Linux Not Quite Ready For New 4K-Sector Drives
Theovon writes "We've seen a few stories recently about the new Western Digital Green drives. According to WD, their new 4096-byte sector drives are problematic for Windows XP users but not Linux or most other OSes. Linux users should not be complacent about this, because not all the Linux tools like fdisk have caught up. The result is a reduction in write throughput by a factor of 3.3 across the board (a 230% overhead) when 4096-byte clusters are misaligned to 4096-byte physical sectors by one or more 512-byte logical sectors. The author does some benchmarks to demonstrate this. Also, from the comments on the article, it appears that even parted is not ready, since by default it aligns to 'cylinder' boundaries, which are not physical cylinder boundaries and are multiples of 63."
dev/sdd:
Model=WDC WD15EARS-00Z5B1, FwRev=80.00A80, SerialNo=
Config={ HardSect NotMFM HdSw>15uSec SpinMotCtl Fixed DTR>5Mbs FmtGapReq }
RawCHS=16383/16/63, TrkSize=0, SectSize=0, ECCbytes=50
BuffType=unknown, BuffSize=unknown, MaxMultSect=16, MultSect=16
It looks to me that this should *really* be fixed by WD with a firmware update
.
Solution: Instead of fdisk, call it as fdisk -H 224 -S 56 as per Theodore Tso's blog.

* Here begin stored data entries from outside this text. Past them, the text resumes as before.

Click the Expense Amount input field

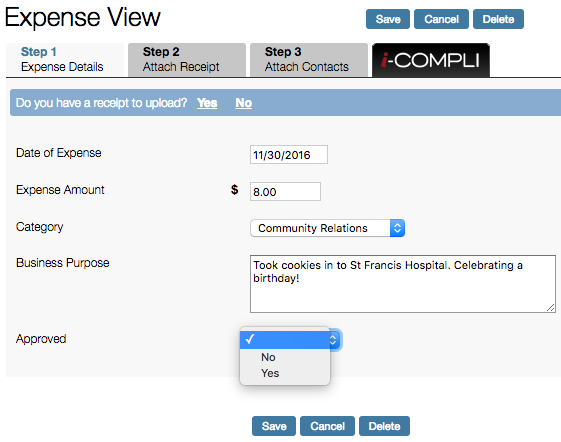coord(285,191)
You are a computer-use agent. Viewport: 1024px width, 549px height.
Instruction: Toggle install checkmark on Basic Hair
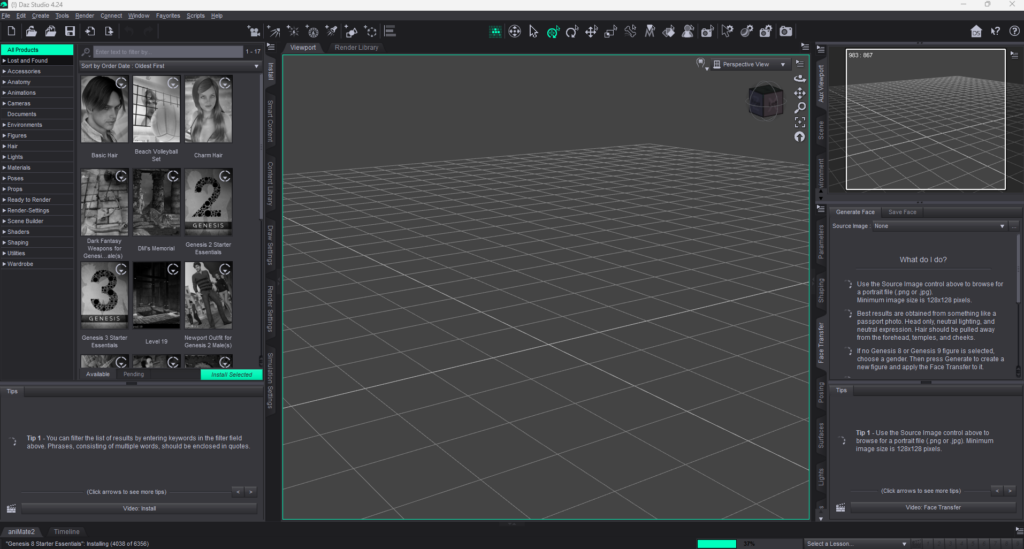pyautogui.click(x=120, y=83)
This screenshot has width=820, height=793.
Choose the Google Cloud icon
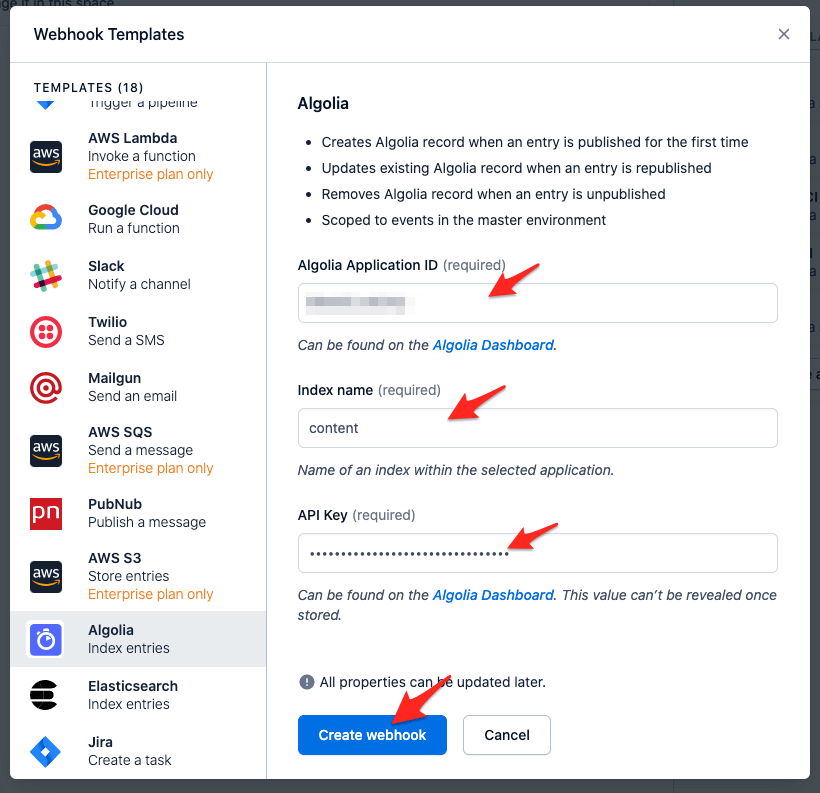pos(46,218)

Actually this problem is potentially much worse on SSD's. Erase blocks are huge, and read-modify-write really sucks on flash.
Couldn't this be addressed (at least in part) by a battery-backed write cache like better RAID controllers use? Set it up like SAN snapshots (so it just stores the diff between what's in the actual flash storage and what's been changed so far), and then write the changed blocks when it's most advantageous (e.g. when there's an entire block's worth of data, so it would all have to be erased by the flash storage anyway).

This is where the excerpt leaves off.